Word and element location data

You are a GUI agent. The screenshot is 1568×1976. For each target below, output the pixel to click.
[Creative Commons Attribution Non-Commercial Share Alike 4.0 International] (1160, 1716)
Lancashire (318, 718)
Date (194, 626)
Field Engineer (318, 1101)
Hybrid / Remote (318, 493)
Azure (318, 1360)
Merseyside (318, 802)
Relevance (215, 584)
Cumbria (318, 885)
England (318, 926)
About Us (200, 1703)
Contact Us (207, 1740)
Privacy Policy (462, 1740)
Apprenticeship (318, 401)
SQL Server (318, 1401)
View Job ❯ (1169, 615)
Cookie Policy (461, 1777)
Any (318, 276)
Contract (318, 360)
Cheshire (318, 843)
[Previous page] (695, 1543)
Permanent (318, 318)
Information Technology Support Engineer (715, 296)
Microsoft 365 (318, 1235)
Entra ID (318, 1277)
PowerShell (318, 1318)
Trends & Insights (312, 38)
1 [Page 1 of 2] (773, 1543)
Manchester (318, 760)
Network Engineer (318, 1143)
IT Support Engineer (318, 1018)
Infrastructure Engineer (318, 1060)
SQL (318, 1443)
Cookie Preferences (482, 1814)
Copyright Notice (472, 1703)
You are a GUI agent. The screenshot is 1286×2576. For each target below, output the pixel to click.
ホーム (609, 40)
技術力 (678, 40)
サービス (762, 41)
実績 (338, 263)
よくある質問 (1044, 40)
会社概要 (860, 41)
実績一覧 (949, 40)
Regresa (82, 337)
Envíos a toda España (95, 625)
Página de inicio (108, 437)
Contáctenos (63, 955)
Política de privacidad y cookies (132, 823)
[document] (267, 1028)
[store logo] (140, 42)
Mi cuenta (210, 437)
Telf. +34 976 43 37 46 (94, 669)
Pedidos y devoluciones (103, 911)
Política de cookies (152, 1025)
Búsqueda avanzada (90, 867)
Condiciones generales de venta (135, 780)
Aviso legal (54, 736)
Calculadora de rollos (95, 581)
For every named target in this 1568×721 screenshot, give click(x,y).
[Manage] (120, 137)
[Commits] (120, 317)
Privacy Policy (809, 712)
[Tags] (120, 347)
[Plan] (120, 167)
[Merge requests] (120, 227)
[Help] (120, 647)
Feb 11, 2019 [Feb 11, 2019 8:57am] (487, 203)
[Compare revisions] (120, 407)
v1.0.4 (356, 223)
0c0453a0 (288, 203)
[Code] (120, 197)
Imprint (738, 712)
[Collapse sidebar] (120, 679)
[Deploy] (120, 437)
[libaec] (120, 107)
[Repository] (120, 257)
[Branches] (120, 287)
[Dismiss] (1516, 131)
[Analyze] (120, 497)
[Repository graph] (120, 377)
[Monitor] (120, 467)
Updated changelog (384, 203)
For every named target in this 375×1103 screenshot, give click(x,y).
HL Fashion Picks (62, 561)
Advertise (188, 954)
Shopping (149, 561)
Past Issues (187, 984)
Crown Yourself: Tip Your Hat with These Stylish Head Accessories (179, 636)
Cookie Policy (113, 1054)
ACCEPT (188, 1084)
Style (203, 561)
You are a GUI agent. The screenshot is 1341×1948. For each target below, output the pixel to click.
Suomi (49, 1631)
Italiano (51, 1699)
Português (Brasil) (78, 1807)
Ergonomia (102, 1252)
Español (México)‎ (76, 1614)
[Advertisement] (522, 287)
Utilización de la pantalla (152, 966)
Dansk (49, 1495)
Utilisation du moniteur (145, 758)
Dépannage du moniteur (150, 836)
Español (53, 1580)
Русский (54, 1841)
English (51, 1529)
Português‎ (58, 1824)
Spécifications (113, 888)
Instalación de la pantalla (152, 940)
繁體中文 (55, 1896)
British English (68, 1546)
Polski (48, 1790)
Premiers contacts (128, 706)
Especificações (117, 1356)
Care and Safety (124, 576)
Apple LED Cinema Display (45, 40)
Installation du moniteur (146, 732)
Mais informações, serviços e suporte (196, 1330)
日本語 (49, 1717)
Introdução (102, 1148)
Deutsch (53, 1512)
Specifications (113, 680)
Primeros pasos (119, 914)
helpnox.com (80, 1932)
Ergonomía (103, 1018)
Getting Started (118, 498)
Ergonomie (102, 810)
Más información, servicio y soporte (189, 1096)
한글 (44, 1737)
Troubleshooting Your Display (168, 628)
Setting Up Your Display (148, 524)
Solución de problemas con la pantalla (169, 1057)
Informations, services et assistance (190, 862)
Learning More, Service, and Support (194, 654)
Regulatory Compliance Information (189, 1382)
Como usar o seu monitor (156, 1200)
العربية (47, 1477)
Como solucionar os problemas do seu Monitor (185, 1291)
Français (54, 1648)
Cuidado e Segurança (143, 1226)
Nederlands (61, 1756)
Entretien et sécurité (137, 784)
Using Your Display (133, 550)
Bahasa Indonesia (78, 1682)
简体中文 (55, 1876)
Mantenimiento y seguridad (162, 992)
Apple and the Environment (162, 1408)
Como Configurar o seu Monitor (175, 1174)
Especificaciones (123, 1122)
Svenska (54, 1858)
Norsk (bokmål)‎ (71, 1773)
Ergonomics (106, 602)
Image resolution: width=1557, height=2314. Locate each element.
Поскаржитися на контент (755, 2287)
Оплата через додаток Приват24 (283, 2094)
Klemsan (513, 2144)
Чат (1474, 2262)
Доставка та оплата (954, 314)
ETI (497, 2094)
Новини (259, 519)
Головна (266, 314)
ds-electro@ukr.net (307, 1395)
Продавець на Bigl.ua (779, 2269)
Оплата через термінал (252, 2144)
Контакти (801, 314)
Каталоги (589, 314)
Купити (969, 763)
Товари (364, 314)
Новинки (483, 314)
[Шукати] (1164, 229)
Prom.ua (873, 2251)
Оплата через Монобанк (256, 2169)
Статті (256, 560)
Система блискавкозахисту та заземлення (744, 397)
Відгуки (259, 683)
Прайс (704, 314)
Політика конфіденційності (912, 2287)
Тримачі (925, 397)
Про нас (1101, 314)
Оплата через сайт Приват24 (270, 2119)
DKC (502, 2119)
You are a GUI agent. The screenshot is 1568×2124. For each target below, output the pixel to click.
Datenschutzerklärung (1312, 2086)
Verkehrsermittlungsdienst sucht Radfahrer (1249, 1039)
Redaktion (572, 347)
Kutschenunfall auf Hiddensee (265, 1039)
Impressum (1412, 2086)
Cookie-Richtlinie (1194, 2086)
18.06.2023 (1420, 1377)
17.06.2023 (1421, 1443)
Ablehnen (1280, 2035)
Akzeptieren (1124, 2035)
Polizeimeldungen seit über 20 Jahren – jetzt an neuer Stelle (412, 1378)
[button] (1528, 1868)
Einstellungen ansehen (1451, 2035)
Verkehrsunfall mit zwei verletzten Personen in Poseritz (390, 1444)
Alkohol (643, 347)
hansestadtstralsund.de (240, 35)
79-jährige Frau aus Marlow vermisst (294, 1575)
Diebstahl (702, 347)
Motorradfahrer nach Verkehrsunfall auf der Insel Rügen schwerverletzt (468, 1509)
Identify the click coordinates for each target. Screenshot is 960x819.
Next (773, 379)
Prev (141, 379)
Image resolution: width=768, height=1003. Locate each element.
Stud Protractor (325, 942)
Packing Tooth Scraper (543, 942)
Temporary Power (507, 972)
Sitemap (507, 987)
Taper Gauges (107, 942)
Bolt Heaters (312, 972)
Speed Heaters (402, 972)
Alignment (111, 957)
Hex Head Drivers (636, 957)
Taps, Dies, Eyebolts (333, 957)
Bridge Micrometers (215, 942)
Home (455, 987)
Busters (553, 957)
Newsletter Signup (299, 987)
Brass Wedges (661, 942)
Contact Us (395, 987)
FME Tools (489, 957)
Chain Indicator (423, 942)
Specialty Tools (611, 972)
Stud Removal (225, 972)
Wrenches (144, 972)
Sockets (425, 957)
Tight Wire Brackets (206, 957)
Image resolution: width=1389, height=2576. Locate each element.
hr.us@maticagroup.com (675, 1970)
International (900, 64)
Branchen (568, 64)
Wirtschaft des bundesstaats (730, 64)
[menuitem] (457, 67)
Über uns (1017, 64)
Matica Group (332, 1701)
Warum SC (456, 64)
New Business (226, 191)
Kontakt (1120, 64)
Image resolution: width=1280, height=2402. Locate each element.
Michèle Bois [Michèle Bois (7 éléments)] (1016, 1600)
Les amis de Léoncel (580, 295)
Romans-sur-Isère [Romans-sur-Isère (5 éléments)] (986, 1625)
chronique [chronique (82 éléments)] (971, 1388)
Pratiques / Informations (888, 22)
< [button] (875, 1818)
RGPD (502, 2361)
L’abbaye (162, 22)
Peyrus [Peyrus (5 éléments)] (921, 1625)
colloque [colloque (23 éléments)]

DIRECTION
Write out again the lines from the one containing "Lancashire (318, 718)" to the one containing "Manchester (318, 760)", both included. Multiply every coordinate in the answers by 2.05 and round each result to a whole number, with halves rounded up.

RESULT FOR THIS TASK
Lancashire (652, 1472)
Date (398, 1283)
Field Engineer (652, 2257)
Hybrid / Remote (652, 1011)
Azure (652, 2788)
Merseyside (652, 1644)
Relevance (441, 1197)
Cumbria (652, 1814)
England (652, 1898)
About Us (410, 3491)
Contact Us (424, 3567)
Privacy Policy (947, 3567)
Apprenticeship (652, 822)
SQL Server (652, 2872)
View Job ❯ (2396, 1261)
Cookie Policy (945, 3643)
Any (652, 566)
Contract (652, 738)
Cheshire (652, 1728)
[Previous page] (1425, 3163)
Permanent (652, 652)
Information Technology Support Engineer (1466, 607)
Microsoft 365 (652, 2532)
Entra ID (652, 2618)
PowerShell (652, 2702)
Trends & Insights (640, 78)
1 [Page 1 of 2] (1585, 3163)
Manchester (652, 1558)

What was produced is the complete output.